Teenagers might be getting the message about the pitfalls of having children too early in life. The birth rate for girls aged 15-19 has dropped 10 percent from the 2012 level and 57 percent since 1991.
That’s one of the more positive aspects of these numbers.
Here’s another one. People who specialize in this type of quantitative research say a national average of 2.1 births per woman is called the “replacement rate.”
That’s the number of births required to keep the country’s population from declining.
It might not be such a bad thing if the U.S. population hit a plateau. After all, it’s been growing for years. We haven’t exactly been on the verge of running out of residents.

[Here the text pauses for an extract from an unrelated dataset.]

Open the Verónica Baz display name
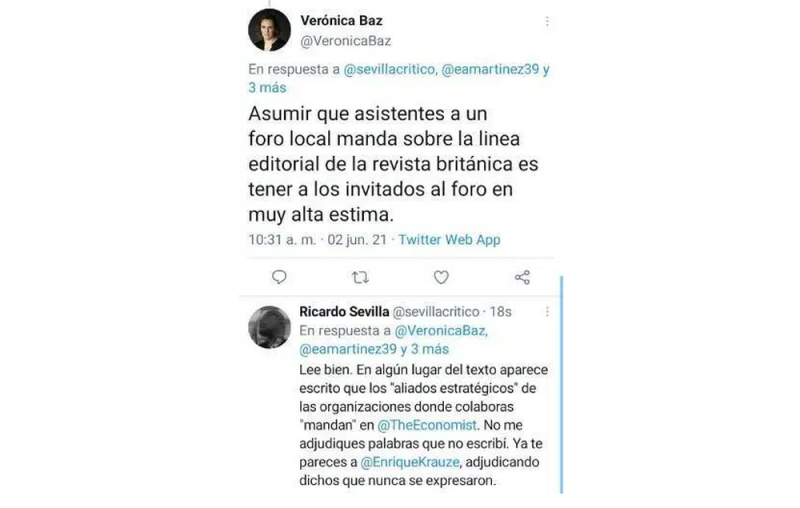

The fears that emerged in the 1970s about population growth depriving people in developed, industrialized nations of food and water were a bit hysterical.
However, it stands to reason that a decline in population could contribute to a healthier preservation of natural resources if the existing population is enlightened.
Let’s get back to how much it actually costs to have a child if you expect to live a middle-class lifestyle.
That figure of more than $245,000 does not include the costs of pregnancy. Nor does it include the cost of college tuition because the age of majority in most states is 18. That’s when most college-bound students become freshmen.
And the $245,000 figure isn’t full of items like tutoring for kids who need help in school or ongoing medical care for special needs children.
When broken down into percentages, the largest share of that total, roughly 30 percent, goes toward housing.
Just keeping a roof over your kid’s head, preferably a roof that doesn’t leak, is the biggest parental expense you’ll ever pay prior to your child reaching the age of 18.
It appears that the escalating cost of trying to provide your offspring with a better childhood than you had is doing more to keep the hospital incubators empty than birth control pills or Roe v. Wade.